Il libro di Cardo Verdelli spiega perché è vano il tentativo di liberare la tv di stato dai partiti

Di Nello Trocchia
Pubblicato il 14 Mar. 2019 alle 08:39 Aggiornato il 14 Mar. 2019 alle 11:07

Forse l’unica cosa sbagliata è il titolo Roma non perdona, Come la politica si è ripresa la Rai (Feltrinelli editore) perché in realtà dalla Rai la politica non è mai uscita nonostante il tentativo, risultato vano.

Il libro di Carlo Verdelli, oggi direttore di Repubblica e per 14 mesi primo direttore dell’informazione di viale Mazzini, è il racconto dettagliato di un sogno abortito, di un progetto naufragato, quello di migliorare l’informazione del servizio pubblico tagliando sprechi, accorpando edizioni, spostando sedi.

Tutto perfettibile, si intende, ma un’idea nuova con un orizzonte ambizioso, la Bbc inglese, considerando i professionisti di livello che lavorano nell’azienda.

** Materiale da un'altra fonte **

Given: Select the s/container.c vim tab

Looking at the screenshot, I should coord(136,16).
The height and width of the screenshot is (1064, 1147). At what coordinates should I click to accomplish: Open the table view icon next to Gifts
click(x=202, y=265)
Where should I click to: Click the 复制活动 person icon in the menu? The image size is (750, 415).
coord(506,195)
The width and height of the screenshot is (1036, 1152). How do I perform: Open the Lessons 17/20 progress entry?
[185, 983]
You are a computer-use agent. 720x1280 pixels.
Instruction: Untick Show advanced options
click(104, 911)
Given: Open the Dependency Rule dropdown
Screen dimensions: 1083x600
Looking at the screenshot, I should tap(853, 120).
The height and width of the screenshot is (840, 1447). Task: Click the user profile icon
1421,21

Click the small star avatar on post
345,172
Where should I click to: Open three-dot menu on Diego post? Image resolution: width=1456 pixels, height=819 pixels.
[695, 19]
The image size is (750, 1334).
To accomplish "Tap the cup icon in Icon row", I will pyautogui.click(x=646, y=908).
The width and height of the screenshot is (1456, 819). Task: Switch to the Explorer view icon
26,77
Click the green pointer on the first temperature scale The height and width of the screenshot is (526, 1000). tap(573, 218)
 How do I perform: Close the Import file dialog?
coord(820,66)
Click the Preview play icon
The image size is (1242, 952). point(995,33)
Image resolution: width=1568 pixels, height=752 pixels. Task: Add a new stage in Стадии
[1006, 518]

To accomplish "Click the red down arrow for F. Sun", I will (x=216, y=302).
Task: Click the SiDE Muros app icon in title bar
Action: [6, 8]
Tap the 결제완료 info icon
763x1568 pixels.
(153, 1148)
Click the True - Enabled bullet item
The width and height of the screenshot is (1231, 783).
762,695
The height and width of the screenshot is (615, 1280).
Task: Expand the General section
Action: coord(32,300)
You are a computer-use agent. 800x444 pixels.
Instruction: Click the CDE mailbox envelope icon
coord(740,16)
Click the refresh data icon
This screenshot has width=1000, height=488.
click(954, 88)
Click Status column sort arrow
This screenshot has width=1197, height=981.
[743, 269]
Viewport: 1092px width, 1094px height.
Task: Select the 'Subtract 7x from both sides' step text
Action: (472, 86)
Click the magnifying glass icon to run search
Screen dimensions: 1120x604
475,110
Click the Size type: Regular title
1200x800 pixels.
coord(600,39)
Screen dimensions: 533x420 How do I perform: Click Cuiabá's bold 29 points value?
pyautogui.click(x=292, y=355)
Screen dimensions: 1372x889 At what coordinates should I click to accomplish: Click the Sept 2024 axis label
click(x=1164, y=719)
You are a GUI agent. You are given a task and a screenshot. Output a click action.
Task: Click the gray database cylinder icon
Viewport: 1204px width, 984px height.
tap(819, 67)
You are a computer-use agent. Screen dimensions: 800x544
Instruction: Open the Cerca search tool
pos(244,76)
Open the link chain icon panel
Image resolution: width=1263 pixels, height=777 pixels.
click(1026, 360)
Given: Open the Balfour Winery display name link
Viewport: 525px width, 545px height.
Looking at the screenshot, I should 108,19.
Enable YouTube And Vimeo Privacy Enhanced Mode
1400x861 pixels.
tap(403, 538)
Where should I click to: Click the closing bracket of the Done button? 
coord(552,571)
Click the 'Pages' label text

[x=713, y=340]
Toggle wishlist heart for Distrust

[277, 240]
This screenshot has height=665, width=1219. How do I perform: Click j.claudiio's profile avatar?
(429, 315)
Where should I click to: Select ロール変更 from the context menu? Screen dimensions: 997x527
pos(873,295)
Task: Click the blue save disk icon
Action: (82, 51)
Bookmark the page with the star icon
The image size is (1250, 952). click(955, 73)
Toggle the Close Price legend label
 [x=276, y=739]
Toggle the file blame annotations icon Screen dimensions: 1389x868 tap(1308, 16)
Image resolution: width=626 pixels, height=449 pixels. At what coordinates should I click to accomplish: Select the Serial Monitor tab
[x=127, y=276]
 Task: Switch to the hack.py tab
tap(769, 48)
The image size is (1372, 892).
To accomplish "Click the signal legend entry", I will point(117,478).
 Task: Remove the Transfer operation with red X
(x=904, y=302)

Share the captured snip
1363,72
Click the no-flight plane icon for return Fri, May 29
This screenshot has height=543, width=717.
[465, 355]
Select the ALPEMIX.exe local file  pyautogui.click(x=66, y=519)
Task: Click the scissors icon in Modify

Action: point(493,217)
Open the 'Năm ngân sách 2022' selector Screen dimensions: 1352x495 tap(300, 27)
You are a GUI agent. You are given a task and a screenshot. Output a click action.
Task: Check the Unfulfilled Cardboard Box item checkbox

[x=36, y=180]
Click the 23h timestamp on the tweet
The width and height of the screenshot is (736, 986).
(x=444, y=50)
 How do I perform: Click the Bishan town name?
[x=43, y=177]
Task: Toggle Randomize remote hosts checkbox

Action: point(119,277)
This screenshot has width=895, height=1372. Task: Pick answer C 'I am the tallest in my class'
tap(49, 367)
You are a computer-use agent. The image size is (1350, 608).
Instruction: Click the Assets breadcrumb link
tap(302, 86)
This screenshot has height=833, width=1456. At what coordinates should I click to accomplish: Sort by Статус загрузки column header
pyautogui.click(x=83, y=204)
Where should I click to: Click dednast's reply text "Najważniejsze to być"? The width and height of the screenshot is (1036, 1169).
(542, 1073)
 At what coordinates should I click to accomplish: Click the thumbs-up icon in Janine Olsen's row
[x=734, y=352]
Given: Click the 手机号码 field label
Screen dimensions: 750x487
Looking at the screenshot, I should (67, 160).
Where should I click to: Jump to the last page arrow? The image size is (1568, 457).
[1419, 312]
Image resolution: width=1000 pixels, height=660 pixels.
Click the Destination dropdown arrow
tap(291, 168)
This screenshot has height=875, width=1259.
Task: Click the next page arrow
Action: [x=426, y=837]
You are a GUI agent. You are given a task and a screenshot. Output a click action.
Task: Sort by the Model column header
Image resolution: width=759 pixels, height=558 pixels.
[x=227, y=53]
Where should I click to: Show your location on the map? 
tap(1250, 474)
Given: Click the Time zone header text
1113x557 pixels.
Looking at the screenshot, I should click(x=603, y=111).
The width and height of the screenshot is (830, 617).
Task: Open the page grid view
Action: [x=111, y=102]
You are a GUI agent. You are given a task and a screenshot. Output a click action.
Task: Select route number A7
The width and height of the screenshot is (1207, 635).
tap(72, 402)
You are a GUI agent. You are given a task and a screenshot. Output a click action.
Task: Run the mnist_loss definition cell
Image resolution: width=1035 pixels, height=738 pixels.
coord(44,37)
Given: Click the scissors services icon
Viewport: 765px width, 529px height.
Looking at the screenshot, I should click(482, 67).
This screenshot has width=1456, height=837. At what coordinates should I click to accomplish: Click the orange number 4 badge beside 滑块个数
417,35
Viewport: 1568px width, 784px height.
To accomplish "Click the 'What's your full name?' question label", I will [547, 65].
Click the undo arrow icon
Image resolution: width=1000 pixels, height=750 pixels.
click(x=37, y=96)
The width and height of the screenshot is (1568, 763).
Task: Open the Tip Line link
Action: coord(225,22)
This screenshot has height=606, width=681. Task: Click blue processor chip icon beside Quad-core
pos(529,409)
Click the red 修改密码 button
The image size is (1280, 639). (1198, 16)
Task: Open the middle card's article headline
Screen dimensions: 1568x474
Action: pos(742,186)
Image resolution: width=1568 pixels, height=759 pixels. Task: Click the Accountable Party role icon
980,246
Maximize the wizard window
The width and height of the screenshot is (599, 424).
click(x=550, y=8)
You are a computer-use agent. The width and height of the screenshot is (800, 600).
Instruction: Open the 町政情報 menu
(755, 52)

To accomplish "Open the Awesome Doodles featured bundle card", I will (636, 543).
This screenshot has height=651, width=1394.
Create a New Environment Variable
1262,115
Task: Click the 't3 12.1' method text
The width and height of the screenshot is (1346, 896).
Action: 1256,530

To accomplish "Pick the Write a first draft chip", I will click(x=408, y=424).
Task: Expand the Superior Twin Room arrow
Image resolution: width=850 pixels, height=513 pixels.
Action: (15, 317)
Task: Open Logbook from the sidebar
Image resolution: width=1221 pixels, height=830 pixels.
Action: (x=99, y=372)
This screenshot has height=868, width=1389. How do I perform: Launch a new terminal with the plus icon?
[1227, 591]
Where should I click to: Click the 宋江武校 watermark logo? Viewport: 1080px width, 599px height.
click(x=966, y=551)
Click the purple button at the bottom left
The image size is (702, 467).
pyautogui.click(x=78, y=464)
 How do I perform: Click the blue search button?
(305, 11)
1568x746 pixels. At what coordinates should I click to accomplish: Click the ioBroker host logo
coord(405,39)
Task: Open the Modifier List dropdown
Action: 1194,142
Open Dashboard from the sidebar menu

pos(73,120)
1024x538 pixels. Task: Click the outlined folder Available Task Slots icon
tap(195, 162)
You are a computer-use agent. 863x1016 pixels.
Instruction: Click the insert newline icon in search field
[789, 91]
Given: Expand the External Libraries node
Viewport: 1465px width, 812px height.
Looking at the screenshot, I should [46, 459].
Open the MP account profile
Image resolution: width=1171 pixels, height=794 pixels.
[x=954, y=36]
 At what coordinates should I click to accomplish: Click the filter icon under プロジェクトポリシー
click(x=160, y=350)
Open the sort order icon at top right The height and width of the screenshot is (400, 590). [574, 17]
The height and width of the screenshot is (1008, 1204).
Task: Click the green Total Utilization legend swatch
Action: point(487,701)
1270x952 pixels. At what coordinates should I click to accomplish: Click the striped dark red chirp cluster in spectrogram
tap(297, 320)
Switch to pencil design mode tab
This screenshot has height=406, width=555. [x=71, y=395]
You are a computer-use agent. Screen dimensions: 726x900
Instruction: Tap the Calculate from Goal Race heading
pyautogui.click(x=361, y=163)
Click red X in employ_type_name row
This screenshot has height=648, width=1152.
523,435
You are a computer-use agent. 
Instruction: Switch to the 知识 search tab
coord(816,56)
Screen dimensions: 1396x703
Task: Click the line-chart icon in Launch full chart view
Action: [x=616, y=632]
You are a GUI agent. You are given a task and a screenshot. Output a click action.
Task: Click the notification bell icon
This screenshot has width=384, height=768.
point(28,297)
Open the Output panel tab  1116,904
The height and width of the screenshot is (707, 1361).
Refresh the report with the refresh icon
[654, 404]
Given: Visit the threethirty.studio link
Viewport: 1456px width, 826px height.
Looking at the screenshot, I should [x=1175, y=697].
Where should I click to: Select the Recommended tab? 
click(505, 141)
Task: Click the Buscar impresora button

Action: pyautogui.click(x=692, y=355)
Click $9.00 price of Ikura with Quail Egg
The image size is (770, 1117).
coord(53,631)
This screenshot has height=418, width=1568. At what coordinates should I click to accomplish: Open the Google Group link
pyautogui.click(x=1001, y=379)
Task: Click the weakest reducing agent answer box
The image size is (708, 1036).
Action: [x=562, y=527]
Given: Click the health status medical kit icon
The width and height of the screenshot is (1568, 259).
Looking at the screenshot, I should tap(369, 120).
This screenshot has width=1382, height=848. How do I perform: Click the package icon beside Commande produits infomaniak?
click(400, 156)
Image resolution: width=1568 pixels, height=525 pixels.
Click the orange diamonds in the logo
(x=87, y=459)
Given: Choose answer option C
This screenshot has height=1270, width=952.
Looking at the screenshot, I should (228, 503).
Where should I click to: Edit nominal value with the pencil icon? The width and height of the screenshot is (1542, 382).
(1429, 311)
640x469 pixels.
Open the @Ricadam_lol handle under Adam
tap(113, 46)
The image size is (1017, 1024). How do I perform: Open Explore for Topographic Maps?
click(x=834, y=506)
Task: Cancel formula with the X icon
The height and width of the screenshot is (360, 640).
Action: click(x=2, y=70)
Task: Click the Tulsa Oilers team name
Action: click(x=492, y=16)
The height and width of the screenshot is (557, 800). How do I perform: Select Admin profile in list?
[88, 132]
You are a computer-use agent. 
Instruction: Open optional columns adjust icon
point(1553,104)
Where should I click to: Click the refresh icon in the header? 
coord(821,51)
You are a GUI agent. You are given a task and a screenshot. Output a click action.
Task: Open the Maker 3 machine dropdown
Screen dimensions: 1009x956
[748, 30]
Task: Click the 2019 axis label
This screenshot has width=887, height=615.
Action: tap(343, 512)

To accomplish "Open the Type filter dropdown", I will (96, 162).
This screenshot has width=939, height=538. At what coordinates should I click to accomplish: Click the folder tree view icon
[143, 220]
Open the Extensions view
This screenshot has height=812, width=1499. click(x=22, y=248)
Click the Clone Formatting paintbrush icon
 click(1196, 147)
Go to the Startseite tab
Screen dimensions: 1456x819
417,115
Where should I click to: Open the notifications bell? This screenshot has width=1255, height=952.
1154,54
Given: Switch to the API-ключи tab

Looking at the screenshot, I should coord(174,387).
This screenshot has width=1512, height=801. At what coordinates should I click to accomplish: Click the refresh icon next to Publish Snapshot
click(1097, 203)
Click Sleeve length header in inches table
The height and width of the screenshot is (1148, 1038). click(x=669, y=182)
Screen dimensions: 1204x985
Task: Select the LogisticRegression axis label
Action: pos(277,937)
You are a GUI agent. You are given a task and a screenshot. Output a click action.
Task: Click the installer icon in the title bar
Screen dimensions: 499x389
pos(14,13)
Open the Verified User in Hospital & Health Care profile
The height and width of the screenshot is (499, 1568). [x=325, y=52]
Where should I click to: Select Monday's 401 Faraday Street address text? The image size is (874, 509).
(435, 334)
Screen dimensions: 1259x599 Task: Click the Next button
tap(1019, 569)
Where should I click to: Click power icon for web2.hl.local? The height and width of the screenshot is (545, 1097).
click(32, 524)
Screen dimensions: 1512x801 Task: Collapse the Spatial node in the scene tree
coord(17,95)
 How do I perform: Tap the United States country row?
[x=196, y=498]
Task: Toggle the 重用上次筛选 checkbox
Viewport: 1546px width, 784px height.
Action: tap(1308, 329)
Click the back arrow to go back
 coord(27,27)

Precisiamo subito che tutto è finito con l’addio di Verdelli, poi quello dell’amministratore delegato Antonio Campo Dall’Orto, con buona pace del progetto di rinnovamento e della nuova Rai, ma il libro è un “viaggio – come recita la quarta di copertina – senza precedenti nei corridoi di viale Mazzini”.

Iniziamo dalla fine, poche parole per capire. Al termine dell’esperienza di Campo Dall’Orto, voluto dal governo Renzi come amministratore delegato della Rai, l’ex segretario Pd spiega in privato: “L’ho scelto in base al curriculum ma è stato un mio errore”. Il curriculum, errore imperdonabile.

E con Renzi, Verdelli si incontra in una occasione indimenticabile, in uno scrigno ad uso e consumo degli inquilini di Palazzo Chigi, un palazzo d’epoca, il Casino del Bel Respiro, nel verde di villa Pamphilj.

Lì Renzi era solito prendere il sole in mutande lontano dagli occhi indiscreti. “Mi faccio portare una sdraio e sto lì un’oretta, tutto ignudo, solo con gli slip”. È il primo incontro Verdelli-Renzi, presenti Campo Dall’Orto (Cdo) e Filippo Sensi, allora portavoce del primo ministro.

I due, Verdelli e Cdo parlano di Rai, ma l’attenzione di Renzi è a tempo. Faceva lo stesso con i suoi ministri quando sulle questioni complesse tagliava corto: “Ok, adesso fammi un sommario. Ma corto”.

Il bignami al potere. L’allora re sole, poi naufragato insieme alla sua riforma costituzionale, offre ai graditi ospiti il menù perché “ha il marchio della presidenza del Consiglio – spiega Renzi – ha la data e tutto. Se volete è un bel ricordo”.

Gli amici più bravi e i bagni

In Rai ci sono 13 mila dipendenti, è uno dei maggiori gruppi televisivi europei, eppure c’è sempre qualcuno che dai salotti pontifica su qualcuno più irrinunciabile di un altro. E uno che il potere romano lo incarna è di certo Gianni Letta, che non riesce a disinteressarsi delle sorti dell’informazione pubblica e di chi la controlla.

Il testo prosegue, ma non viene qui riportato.